**Поставленная задача**
Укажите, пожалуйста, сколько строк в данных ниже содержат слово «button». В ответе приведите только число.

**Строки данных с координатами указания**
-=-=-=-=-

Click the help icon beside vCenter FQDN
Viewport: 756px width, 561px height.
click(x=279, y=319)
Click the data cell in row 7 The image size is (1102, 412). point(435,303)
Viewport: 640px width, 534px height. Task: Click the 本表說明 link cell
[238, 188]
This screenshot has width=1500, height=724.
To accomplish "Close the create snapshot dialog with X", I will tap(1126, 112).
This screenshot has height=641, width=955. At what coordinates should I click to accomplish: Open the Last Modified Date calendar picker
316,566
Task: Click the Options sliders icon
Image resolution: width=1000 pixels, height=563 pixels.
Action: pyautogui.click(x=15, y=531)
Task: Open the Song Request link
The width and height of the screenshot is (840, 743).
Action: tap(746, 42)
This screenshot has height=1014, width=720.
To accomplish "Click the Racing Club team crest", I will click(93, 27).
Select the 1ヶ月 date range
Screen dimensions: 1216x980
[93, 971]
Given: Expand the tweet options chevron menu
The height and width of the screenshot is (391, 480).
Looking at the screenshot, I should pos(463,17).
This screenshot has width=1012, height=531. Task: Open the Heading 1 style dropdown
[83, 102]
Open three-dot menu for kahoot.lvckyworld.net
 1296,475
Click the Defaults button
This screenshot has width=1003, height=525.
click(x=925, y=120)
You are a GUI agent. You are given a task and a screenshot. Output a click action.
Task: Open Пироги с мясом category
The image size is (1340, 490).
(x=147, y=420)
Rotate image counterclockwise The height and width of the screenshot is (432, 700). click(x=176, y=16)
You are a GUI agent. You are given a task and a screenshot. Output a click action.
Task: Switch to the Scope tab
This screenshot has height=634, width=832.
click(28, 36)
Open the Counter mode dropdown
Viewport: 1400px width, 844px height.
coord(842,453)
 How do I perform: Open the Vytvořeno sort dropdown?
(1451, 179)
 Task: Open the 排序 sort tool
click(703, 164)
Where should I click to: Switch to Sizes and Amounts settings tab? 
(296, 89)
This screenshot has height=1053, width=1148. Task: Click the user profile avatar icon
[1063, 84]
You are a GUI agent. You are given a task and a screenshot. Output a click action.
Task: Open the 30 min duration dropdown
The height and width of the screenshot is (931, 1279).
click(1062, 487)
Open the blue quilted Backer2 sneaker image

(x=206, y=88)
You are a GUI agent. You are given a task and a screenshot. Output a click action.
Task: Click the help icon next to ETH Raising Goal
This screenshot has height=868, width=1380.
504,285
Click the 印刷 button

-=-=-=-=-

**Ответ ниже**
2